LesObservateurs: - Prévus tout d'abord entre 5,5 et 7,5 millions de francs, les coûts relatifs aux accord de Schengen ont explosé à plus de 100 millions, la situation est-elle normale ?
Christian Lüscher: Certes, cette explosion des coûts semble incroyable, c’est 14 fois plus que prévu. Mais si on étudie un peu ces chiffres, l’effet sensationnaliste retombe très vite: c’étaient des prévisions datant de 2005 et pour lesquelles de nombreux éléments n’avaient pas été pris en compte par l’administration sous l’ère Blocher. Pour l’année 2011, le total des dépenses a été de 14 millions de francs en dessous du budget prévu.
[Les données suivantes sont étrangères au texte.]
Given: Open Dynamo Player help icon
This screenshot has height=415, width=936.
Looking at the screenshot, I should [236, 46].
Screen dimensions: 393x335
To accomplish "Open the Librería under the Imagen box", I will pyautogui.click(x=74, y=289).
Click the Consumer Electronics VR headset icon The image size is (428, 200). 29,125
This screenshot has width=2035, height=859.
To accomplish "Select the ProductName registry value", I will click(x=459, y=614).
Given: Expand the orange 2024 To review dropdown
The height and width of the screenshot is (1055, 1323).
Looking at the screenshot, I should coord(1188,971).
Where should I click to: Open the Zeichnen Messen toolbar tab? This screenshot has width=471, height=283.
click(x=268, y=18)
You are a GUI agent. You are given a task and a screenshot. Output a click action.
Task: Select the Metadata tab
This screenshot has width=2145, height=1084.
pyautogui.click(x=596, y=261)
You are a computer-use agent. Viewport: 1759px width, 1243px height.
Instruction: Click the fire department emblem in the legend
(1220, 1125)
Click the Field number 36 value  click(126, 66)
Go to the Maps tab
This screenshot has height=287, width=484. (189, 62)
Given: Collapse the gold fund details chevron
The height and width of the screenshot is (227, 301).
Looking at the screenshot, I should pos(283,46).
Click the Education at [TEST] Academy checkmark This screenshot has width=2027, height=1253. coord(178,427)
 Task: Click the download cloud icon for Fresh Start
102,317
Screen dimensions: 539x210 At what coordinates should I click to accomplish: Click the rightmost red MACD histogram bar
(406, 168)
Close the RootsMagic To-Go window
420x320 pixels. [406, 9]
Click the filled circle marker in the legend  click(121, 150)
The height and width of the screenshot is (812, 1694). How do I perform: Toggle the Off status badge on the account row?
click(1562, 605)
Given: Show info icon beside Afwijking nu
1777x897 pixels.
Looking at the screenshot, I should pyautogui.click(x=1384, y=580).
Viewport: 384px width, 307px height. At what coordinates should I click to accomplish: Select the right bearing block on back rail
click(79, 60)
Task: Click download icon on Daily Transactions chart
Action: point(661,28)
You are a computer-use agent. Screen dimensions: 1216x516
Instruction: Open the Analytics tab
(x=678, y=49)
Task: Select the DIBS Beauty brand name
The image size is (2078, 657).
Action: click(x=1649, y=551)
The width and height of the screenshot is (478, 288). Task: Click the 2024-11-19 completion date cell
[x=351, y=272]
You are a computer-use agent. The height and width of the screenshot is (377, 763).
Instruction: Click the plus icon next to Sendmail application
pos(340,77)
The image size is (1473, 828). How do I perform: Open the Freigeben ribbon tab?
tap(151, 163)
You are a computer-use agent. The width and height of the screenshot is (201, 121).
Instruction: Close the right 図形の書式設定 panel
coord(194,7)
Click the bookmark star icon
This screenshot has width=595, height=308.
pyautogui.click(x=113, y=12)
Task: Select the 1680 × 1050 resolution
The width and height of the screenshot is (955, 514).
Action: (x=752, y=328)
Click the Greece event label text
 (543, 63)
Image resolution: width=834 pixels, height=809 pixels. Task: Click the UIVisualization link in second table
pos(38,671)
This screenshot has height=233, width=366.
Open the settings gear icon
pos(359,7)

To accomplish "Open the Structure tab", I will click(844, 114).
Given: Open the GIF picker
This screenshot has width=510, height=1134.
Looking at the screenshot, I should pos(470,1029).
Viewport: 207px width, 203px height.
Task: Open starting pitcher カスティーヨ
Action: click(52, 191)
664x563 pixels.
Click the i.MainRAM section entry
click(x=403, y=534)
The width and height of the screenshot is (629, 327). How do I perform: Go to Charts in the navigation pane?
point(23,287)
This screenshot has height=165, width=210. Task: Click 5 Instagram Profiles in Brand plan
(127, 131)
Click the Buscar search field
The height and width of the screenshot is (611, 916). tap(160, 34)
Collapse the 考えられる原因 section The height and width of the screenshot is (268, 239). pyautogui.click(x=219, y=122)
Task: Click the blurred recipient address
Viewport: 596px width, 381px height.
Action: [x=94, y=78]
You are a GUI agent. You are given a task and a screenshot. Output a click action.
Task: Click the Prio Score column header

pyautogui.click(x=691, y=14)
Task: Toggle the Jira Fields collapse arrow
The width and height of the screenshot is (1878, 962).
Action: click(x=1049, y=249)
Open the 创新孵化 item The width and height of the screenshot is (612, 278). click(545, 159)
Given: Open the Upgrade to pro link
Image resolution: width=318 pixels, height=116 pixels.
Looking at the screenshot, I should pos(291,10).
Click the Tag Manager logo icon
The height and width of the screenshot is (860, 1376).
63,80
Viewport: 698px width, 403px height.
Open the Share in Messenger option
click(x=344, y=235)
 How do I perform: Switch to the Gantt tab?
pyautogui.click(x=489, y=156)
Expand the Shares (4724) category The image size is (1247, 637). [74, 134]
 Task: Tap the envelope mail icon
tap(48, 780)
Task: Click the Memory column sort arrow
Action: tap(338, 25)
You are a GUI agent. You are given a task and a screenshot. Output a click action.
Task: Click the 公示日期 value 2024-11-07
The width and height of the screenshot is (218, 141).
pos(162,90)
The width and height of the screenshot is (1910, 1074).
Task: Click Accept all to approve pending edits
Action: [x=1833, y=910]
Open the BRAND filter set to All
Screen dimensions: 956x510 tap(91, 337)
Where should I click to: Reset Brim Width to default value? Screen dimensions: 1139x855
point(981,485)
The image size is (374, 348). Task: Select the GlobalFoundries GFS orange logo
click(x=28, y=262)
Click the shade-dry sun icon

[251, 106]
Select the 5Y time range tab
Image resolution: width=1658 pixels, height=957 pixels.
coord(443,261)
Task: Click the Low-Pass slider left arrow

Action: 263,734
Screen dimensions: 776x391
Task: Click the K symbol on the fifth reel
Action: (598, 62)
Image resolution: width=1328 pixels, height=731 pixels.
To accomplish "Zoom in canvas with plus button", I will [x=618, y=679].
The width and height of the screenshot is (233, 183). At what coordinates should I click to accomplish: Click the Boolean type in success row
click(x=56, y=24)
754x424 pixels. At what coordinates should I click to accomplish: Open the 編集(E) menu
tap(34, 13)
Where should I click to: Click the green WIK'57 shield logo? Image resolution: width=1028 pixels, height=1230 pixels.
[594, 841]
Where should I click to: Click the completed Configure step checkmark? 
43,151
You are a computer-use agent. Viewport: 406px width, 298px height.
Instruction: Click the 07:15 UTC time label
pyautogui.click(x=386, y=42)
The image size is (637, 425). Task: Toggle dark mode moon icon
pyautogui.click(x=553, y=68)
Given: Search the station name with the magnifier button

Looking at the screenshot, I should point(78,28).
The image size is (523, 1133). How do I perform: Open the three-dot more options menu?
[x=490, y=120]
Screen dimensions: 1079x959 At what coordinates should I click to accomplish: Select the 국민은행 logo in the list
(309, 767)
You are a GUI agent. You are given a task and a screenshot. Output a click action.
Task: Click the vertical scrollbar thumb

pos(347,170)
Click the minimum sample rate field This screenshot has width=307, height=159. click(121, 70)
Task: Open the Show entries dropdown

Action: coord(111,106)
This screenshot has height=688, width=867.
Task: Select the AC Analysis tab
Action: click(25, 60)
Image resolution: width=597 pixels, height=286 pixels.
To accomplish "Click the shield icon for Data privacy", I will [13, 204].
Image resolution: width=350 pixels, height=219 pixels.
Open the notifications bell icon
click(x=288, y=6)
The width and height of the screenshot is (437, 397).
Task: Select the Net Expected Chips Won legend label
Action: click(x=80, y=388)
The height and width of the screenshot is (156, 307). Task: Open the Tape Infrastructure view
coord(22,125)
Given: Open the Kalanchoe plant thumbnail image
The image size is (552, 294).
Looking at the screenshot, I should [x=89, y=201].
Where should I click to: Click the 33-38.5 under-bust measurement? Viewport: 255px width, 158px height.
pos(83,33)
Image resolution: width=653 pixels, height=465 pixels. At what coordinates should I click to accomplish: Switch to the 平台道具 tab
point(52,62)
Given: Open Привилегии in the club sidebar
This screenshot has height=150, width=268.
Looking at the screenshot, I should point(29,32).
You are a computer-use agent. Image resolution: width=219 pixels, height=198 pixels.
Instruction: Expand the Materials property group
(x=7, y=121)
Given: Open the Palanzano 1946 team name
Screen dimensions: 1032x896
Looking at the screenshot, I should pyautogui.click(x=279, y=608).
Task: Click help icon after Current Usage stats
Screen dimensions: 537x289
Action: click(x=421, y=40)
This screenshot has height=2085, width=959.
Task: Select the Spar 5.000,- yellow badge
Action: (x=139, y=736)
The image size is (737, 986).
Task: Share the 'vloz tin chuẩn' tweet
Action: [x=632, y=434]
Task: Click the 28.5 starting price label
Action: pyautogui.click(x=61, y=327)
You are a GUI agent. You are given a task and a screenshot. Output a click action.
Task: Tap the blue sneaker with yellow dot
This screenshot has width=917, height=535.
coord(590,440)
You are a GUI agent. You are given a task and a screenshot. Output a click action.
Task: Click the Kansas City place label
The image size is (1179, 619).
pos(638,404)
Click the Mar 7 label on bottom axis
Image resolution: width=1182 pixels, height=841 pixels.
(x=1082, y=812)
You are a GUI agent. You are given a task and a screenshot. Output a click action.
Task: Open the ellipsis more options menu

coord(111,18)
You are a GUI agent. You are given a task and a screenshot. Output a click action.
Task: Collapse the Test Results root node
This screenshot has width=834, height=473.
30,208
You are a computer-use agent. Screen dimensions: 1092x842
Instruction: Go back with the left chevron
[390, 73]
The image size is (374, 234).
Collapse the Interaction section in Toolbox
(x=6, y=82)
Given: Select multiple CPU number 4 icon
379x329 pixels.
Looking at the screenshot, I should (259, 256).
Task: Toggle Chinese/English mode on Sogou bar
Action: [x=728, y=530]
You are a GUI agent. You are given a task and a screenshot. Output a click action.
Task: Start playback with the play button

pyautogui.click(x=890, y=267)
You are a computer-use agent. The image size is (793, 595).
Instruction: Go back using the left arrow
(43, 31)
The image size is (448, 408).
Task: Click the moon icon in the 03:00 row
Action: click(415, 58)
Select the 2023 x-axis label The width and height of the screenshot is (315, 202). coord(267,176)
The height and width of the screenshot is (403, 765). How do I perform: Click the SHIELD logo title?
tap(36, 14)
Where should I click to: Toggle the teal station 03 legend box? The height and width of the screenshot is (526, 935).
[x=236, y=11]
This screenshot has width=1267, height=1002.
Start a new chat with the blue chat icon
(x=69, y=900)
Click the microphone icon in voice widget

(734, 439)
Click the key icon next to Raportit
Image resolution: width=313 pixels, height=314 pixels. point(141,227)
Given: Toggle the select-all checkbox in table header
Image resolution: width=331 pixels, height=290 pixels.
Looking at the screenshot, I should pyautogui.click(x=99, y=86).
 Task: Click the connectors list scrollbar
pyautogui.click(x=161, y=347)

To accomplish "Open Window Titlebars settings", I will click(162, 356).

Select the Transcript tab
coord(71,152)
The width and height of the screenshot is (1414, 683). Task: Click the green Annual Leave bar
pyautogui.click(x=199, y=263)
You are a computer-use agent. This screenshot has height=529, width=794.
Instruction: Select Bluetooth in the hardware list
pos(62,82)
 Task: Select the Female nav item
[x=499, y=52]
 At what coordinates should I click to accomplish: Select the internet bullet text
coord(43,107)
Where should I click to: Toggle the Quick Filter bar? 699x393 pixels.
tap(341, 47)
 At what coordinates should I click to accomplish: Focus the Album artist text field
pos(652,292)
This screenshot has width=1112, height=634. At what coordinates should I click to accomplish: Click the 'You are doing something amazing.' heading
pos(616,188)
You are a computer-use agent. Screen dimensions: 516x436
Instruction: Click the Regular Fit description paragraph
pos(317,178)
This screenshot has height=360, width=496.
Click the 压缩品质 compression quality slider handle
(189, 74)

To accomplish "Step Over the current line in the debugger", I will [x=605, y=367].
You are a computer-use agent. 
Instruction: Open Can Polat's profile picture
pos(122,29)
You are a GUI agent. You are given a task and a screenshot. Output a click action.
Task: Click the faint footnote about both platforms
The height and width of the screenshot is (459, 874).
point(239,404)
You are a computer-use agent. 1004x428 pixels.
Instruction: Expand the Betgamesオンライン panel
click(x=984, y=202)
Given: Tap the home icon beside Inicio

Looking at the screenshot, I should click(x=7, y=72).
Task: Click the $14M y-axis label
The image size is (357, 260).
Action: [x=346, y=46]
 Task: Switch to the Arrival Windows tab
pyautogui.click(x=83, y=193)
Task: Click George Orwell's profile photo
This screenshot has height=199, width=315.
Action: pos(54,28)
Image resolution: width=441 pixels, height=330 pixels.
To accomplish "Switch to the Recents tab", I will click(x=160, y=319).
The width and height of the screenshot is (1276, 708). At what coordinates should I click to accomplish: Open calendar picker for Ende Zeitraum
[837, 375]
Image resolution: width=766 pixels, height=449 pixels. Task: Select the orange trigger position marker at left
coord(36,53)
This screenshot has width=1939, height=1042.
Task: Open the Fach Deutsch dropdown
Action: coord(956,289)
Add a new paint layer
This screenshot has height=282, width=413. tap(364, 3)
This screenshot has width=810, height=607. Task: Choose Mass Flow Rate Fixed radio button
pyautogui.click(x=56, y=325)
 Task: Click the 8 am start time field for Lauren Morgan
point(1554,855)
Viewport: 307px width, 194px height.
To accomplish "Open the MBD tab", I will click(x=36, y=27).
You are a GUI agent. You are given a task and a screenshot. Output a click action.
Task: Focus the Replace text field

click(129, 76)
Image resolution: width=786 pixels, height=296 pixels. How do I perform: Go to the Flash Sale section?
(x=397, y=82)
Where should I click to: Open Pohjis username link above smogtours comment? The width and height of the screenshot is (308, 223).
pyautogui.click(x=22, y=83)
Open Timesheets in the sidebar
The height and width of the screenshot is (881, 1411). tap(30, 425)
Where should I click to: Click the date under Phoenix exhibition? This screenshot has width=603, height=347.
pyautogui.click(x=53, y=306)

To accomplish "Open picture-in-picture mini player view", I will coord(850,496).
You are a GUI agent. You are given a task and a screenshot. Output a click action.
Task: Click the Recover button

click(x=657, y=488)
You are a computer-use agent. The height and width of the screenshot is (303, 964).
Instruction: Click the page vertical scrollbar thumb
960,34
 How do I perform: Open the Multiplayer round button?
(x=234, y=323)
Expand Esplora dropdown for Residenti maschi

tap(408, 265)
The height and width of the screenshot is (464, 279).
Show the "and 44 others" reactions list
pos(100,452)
Donc, il est important de remettre ces chiffres dans leur contexte. Les bénéfices apportés par les accords de Schengen sont considérables en matière de sécurité et surtout d’efficacité.
- Ces frais sont liés à la surveillances de la frontière extérieure de l'Espace Schengen. Parallèlement l'immigration, et la criminalité qui peut en être conséquence, sont en constante augmentation tant en provenance de l'extérieur que de l'intérieur de l'espace Schengen, cet argent ne serait-il pas mieux investi dans une défense des frontières helvétiques ?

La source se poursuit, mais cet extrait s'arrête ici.